Powieść, której lekturę tym razm Państwu polecam nominowana była do najważniejszych skandynawskich nagród literackich. Dziś swoją premierę ma jej polskie wydanie. Mowa o „Testamencie” autorstwa Niny Wähä.
Wizyta w domu, powrót w rodzinne strony - to motyw wielokrotnie otwierający fabuły, u których podstaw leżą nieuleczone traumy, zamiatane pod dywan tajemnice i dawne urazy. Tym razem jest podobnie, choć przyznać należy, że autorka ten znany motyw rozwija z rozmachem w powieść wolną od utartych schematów. Humor, nierzadko kąśliwy lub gorzki, łączy z mrokiem, a ciągłym napięciem i tlącym się niepokojem zapowiada mające zdarzyć się nieszczęścia.
Karta po karcie poznajemy licznych bohaterów, członków rodziny i odkrywamy kolejne poziomy tego rodzinnego dramatu, który rozgrywa się w wiejskim krajobrazie fińskiej Doliny Torino. Ten świat działa na czytelnika wręcz hintotyzująco.

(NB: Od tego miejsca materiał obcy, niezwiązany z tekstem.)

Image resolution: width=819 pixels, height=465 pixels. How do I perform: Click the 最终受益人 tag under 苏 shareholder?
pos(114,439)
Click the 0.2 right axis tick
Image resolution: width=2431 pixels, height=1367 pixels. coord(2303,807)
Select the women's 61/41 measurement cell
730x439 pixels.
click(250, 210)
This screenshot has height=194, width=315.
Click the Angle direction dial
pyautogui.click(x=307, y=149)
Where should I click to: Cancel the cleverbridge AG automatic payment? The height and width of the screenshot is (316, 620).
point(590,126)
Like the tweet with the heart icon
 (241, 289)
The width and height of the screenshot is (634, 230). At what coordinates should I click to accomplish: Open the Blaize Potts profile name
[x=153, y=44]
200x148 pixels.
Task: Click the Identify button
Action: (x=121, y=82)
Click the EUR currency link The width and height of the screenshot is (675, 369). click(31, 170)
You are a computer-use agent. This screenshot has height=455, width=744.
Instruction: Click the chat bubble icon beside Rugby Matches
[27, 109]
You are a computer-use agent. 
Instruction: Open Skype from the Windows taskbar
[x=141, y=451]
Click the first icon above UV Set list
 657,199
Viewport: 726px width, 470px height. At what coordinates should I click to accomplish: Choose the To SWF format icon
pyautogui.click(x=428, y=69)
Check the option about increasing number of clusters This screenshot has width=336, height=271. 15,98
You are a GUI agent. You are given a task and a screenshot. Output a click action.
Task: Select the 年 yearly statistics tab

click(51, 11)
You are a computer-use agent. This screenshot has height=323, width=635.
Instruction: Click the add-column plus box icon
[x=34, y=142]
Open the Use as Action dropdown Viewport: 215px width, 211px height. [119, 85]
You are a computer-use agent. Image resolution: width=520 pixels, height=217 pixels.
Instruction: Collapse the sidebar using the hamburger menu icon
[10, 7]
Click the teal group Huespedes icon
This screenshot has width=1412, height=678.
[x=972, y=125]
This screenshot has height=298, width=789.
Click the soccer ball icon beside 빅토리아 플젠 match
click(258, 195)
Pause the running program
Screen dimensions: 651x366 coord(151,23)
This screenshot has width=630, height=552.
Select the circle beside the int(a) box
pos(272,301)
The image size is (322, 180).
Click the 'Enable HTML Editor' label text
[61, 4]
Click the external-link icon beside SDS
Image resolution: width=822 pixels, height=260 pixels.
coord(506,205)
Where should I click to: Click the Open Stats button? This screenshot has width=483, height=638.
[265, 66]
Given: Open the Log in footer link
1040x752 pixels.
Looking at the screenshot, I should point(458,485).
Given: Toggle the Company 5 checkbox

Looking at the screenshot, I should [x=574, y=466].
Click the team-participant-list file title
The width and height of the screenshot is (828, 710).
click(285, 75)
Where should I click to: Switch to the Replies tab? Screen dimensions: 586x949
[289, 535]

Wieczne niedopowiedzenia, milczenie tworzą miedzy bohaterami elektryzującą atmosferę, z której ciężko się wyrwać.
W Szwecji książka ma status bestsellera, mam nadzieje, że przypadnie do gustu również polskim czytelnikom. „Testament” Niny Wähä ukazał się nakładem Wydawnictwa Poznańskiego w „Serii Dzieł Pisarzy Skandynawskich” w przekładzie Justyny Czechowskej.